_What to do_:
Show each line of the listing below that contains the word "coordinates". Case counts.

(Lines of data)
───
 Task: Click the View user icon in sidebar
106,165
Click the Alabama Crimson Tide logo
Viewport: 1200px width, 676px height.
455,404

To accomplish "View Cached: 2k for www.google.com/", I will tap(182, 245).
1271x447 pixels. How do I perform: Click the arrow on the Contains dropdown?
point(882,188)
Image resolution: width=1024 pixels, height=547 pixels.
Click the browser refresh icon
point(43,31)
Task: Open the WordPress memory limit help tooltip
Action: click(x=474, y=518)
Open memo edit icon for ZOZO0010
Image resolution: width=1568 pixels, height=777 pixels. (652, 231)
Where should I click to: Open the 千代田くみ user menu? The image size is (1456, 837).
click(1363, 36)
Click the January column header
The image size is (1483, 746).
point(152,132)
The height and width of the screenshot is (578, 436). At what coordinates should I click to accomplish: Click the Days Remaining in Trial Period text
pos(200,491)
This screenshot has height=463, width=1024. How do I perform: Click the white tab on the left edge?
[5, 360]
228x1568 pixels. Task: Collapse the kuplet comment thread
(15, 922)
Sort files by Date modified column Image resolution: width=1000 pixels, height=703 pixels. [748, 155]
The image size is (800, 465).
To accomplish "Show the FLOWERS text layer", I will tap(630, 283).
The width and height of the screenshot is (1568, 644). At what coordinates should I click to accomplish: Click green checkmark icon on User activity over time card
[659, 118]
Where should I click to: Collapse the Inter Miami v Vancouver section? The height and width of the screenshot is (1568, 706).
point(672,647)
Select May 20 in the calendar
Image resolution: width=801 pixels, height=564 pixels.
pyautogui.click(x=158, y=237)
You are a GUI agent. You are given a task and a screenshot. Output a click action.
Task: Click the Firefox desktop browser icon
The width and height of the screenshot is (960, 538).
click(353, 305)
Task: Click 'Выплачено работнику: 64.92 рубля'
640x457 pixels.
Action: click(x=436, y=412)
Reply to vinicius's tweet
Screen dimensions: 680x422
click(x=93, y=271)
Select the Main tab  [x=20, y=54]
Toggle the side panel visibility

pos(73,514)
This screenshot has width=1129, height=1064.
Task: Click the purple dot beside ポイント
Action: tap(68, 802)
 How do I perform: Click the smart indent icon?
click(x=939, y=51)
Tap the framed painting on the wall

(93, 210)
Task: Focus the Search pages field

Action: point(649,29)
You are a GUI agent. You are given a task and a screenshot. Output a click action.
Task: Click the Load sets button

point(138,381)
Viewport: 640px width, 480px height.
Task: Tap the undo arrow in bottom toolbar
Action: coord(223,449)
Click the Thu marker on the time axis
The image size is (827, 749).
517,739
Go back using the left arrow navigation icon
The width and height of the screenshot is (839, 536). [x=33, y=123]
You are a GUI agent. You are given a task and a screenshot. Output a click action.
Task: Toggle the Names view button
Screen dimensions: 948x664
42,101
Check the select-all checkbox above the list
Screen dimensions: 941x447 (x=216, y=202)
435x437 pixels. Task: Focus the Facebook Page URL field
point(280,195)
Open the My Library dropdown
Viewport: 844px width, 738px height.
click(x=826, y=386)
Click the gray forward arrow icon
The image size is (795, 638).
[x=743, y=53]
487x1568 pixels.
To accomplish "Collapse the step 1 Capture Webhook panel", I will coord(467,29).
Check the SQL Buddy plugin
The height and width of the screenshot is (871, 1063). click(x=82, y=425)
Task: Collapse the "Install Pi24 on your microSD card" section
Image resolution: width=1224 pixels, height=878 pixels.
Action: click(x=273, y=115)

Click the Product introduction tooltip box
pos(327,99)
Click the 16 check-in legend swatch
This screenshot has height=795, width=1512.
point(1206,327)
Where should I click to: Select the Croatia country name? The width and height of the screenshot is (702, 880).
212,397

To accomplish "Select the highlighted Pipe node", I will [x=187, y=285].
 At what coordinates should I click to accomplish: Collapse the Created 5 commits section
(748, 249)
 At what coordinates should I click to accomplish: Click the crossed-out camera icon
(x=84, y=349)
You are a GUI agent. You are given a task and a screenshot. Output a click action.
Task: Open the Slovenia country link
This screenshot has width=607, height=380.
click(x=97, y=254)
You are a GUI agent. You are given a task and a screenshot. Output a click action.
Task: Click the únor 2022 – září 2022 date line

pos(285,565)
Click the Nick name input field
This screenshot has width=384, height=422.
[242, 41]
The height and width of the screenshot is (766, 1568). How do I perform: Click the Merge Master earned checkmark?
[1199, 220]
───
_Reply_:
The height and width of the screenshot is (578, 436). At what coordinates should I click to accomplish: Click the Days Remaining in Trial Period text
The width and height of the screenshot is (1568, 644). At what coordinates should I click to accomplish: Click green checkmark icon on User activity over time card
 At what coordinates should I click to accomplish: Collapse the Created 5 commits section
 At what coordinates should I click to accomplish: Click the crossed-out camera icon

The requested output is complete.